MATERIAL SUPPLIED:
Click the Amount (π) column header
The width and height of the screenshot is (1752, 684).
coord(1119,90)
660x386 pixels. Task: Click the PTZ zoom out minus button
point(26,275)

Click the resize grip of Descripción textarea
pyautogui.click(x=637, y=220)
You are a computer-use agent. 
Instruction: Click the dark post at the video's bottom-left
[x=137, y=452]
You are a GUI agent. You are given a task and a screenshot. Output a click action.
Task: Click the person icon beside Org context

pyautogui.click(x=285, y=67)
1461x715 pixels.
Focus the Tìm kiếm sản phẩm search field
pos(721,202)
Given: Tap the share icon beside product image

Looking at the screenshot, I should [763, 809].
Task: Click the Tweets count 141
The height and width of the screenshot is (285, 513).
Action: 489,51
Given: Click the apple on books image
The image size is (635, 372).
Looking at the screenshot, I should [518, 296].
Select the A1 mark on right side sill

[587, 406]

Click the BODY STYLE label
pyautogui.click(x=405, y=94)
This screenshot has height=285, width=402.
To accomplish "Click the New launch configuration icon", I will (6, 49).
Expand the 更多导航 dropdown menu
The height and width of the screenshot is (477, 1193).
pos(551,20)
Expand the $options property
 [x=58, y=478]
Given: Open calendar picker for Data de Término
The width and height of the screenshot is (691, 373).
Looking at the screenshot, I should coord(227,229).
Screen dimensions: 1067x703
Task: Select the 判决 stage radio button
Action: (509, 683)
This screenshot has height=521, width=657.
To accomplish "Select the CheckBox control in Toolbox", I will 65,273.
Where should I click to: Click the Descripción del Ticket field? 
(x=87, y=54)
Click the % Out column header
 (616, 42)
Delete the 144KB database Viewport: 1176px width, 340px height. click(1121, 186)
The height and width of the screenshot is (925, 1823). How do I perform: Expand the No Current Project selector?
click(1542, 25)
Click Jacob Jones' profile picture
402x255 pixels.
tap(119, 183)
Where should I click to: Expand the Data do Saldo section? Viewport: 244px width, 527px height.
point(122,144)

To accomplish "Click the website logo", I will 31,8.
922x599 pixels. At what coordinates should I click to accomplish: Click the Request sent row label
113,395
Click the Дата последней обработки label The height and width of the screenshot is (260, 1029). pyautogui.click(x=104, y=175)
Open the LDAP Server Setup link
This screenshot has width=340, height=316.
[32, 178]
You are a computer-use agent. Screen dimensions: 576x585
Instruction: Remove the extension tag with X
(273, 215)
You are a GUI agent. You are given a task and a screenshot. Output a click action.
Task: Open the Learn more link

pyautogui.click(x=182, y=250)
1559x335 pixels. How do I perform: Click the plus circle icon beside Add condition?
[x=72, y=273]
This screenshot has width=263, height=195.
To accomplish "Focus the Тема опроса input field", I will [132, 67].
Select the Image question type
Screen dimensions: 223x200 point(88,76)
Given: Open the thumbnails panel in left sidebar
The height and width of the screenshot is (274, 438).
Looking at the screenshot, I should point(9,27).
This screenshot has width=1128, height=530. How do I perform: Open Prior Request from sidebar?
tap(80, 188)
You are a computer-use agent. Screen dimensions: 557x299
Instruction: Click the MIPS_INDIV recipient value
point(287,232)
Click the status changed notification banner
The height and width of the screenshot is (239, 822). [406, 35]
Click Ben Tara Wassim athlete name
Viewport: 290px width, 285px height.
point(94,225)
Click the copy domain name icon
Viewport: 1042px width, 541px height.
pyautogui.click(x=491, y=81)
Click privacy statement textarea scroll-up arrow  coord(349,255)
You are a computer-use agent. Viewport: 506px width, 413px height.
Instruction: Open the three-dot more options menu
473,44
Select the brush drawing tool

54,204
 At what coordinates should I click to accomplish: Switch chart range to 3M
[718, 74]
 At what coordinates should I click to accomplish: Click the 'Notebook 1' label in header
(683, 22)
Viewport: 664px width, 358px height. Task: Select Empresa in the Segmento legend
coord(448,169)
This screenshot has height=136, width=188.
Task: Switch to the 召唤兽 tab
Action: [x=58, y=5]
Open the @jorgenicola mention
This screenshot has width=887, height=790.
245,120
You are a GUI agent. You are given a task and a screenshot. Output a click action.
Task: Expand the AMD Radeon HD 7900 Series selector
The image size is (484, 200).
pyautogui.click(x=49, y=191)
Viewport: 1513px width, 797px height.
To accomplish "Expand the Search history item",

ASSIGNMENT: Copy each line of the listing that includes "name".

WRITTEN ANSWER:
Click Ben Tara Wassim athlete name
Click the copy domain name icon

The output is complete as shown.